• [PROBLEM DESCRIPTION] Write out the lines below exactly, beginning at the one with "The height and width of the screenshot is (468, 777)." and stopping after the one with "Go back using the left arrow icon"; the pictures are not copied.

• [INFORMATION PROVIDED]
################
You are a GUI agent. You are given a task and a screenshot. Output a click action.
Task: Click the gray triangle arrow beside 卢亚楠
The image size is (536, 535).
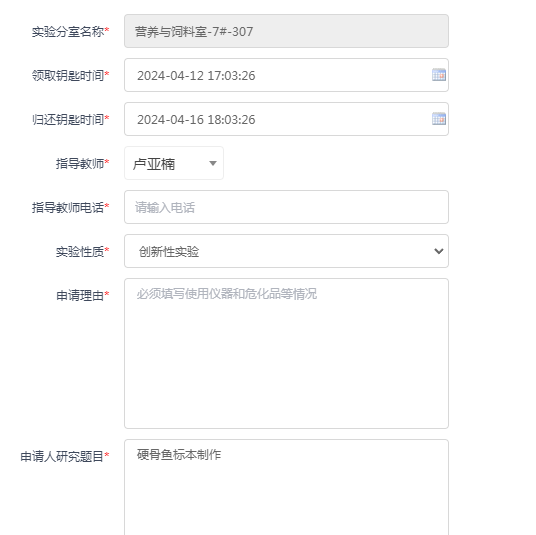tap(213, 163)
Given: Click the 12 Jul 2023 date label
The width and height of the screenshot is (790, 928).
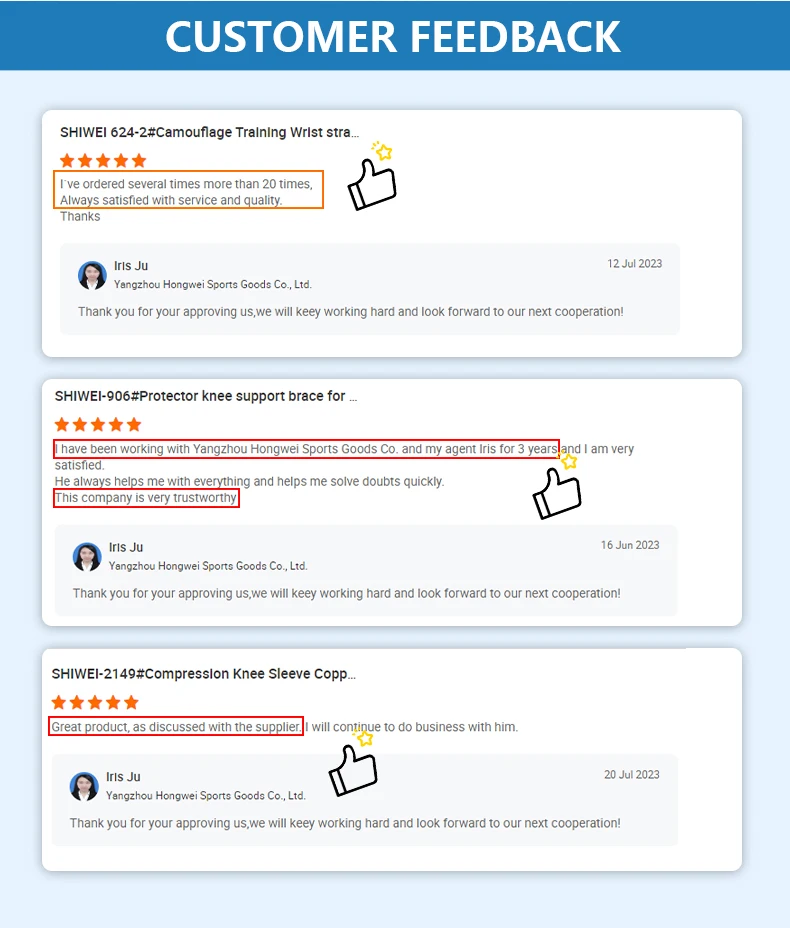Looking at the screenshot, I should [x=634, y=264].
################
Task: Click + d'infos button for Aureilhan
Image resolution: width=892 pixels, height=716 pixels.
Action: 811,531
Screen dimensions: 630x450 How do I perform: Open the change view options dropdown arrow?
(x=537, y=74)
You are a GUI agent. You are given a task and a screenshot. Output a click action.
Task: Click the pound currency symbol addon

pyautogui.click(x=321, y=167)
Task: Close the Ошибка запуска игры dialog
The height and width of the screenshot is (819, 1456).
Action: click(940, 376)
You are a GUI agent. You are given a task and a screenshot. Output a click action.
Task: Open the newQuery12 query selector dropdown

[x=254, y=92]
################
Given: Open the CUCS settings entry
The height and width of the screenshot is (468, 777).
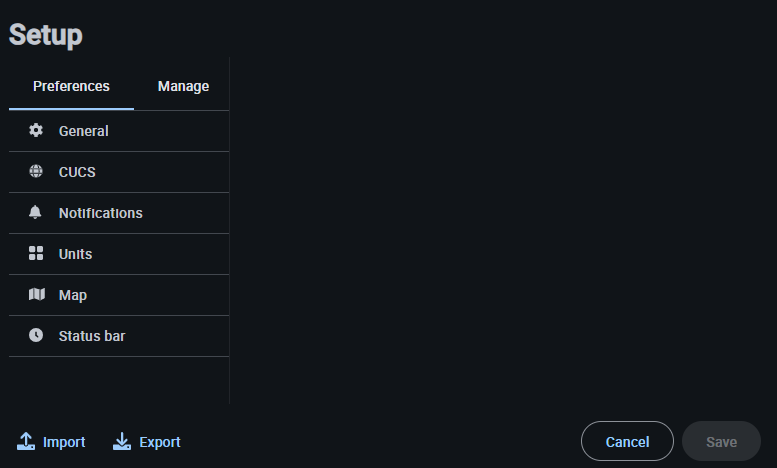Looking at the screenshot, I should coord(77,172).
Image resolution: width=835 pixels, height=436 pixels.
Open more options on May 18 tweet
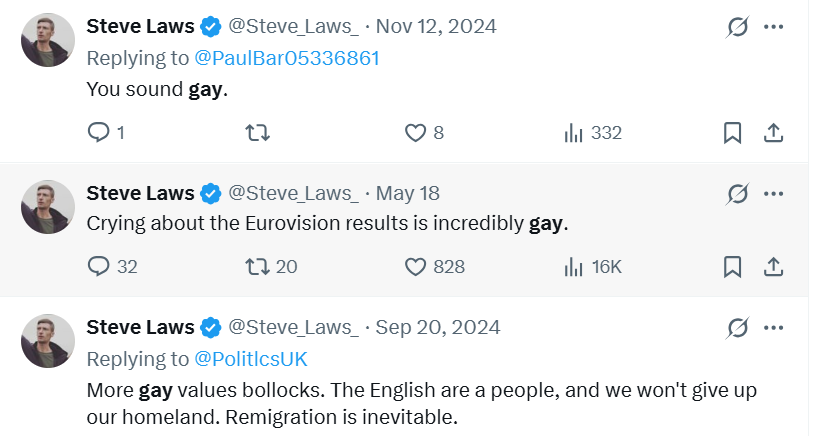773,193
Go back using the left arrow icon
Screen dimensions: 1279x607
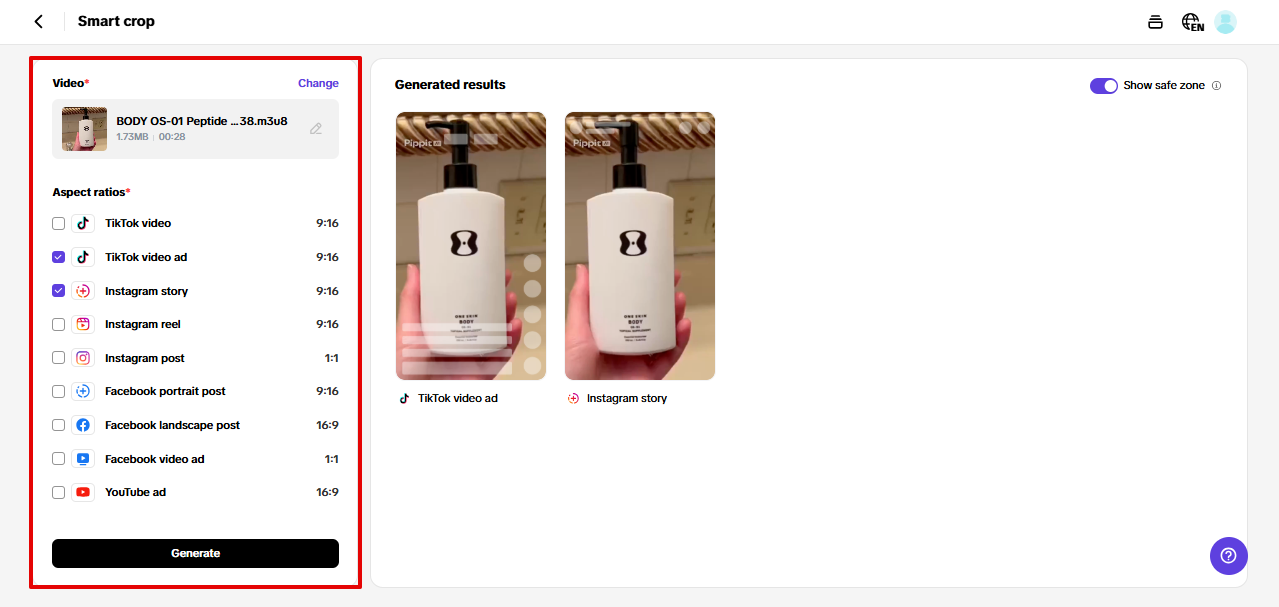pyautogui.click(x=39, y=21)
################
• [PROBLEM SOLUTION]
The height and width of the screenshot is (468, 777).
Looking at the screenshot, I should coord(77,172).
Image resolution: width=835 pixels, height=436 pixels.
Open more options on May 18 tweet
773,193
Go back using the left arrow icon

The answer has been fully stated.